__Problem to solve__. Your answer should be only the lines below from the one with "Viewport: 581px width, 416px" to the one with "721x1568 pixels.", repeated exactly, ends included.

__Data supplied__.
# # # # #
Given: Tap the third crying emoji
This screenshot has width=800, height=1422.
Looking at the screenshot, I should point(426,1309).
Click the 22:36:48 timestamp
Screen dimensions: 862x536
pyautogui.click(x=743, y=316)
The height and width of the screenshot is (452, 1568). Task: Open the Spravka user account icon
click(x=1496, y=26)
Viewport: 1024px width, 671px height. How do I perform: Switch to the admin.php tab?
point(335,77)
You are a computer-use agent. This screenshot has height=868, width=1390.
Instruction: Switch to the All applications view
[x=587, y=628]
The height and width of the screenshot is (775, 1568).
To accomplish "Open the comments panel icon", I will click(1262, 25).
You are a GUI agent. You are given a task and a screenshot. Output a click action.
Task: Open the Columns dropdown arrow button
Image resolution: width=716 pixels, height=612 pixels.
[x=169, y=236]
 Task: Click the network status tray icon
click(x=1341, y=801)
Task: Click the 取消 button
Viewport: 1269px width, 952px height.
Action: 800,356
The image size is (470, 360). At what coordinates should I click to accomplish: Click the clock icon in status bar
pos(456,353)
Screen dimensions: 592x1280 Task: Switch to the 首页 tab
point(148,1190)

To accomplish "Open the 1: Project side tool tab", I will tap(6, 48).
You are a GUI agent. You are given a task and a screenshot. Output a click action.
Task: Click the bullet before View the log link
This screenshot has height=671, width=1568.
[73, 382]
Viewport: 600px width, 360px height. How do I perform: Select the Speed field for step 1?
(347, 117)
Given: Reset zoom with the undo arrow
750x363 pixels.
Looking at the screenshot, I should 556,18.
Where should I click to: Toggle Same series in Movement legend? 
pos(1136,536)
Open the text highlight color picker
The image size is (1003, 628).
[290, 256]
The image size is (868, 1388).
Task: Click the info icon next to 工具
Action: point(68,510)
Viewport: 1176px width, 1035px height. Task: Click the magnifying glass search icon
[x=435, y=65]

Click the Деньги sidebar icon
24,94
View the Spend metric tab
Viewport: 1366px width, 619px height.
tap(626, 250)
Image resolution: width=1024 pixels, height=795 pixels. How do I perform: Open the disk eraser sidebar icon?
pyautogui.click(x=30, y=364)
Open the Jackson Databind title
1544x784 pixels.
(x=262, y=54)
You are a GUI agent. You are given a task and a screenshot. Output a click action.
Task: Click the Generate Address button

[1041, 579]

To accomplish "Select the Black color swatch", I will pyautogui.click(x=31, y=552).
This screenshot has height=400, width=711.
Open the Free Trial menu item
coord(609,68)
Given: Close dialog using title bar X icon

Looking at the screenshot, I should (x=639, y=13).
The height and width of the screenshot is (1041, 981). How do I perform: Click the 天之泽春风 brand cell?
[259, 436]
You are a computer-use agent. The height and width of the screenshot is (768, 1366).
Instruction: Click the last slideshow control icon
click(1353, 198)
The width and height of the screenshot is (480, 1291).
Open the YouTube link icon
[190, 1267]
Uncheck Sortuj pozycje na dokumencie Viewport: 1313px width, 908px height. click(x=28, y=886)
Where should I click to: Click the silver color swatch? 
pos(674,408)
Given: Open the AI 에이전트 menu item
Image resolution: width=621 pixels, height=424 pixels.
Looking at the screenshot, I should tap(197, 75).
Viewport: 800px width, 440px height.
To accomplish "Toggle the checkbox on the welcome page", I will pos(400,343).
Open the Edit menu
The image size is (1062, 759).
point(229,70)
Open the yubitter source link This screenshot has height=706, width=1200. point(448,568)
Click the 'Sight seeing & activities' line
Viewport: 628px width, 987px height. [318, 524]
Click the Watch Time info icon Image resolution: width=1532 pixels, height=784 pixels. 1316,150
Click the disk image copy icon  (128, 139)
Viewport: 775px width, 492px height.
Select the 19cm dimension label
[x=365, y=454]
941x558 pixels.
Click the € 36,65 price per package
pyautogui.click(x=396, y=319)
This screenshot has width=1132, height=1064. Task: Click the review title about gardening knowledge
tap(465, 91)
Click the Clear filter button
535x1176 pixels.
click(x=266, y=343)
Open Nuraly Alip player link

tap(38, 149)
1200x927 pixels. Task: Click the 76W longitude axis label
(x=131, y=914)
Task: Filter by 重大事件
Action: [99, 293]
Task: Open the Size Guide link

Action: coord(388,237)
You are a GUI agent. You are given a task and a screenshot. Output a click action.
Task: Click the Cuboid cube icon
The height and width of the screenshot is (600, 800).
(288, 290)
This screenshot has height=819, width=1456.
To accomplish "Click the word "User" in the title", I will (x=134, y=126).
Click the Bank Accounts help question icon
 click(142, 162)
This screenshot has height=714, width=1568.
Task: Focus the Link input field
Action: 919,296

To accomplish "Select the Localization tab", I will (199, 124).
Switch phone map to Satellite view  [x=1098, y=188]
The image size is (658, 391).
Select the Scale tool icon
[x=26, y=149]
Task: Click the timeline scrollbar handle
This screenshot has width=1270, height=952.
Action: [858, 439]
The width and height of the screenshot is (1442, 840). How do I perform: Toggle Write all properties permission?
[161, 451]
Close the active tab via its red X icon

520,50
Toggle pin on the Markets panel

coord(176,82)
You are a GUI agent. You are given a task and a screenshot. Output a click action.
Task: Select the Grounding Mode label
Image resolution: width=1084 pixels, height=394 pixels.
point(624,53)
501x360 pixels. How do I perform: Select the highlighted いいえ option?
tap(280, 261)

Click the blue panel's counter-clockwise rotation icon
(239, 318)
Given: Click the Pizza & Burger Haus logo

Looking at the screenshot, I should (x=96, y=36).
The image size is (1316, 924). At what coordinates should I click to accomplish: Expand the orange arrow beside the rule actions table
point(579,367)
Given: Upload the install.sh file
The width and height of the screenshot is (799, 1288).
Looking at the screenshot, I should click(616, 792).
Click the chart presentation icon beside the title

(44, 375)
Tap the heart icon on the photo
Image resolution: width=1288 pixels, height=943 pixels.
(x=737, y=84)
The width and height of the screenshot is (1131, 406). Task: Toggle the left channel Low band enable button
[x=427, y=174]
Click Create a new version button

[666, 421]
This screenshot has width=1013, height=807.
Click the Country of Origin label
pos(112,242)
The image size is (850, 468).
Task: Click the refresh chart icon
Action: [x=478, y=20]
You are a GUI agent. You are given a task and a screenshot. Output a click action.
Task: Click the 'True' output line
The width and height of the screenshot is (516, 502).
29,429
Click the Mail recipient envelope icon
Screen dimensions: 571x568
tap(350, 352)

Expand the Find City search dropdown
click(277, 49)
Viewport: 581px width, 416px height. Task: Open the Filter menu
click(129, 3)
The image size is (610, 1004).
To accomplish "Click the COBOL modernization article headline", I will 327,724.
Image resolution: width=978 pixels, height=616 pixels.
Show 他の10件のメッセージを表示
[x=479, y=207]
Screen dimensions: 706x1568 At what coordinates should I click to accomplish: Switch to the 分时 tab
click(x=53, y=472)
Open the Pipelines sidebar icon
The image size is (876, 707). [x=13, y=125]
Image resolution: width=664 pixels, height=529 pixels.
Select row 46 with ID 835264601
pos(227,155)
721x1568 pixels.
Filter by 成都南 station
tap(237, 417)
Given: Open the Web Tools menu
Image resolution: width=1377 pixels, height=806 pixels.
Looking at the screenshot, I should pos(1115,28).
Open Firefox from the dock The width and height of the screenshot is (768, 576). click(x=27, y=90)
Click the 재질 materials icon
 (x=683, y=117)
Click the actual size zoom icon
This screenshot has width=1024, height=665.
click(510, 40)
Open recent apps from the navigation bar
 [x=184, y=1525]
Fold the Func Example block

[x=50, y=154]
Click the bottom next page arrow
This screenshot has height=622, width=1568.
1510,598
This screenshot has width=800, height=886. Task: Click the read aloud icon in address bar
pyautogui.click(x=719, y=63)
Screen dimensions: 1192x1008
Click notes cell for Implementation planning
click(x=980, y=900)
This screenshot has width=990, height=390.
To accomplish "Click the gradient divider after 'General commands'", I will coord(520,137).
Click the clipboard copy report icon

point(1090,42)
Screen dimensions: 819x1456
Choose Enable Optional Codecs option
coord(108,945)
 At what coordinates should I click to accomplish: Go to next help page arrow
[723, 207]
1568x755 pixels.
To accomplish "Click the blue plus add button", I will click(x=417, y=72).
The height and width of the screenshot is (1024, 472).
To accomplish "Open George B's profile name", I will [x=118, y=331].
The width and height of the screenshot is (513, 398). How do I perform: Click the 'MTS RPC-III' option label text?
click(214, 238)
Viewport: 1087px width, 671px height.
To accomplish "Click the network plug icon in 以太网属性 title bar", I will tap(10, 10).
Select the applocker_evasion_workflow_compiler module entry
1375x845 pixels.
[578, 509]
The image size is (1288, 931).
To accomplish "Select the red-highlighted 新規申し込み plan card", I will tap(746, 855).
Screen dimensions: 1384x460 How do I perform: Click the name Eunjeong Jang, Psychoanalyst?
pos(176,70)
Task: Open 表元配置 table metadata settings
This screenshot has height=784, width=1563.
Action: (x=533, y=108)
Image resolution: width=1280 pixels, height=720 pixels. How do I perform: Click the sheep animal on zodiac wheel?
# # # # #
__Response__.
Viewport: 581px width, 416px height. Task: Open the Filter menu
click(129, 3)
The image size is (610, 1004).
To accomplish "Click the COBOL modernization article headline", I will 327,724.
Image resolution: width=978 pixels, height=616 pixels.
Show 他の10件のメッセージを表示
[x=479, y=207]
Screen dimensions: 706x1568 At what coordinates should I click to accomplish: Switch to the 分时 tab
click(x=53, y=472)
Open the Pipelines sidebar icon
The image size is (876, 707). [x=13, y=125]
Image resolution: width=664 pixels, height=529 pixels.
Select row 46 with ID 835264601
pos(227,155)
721x1568 pixels.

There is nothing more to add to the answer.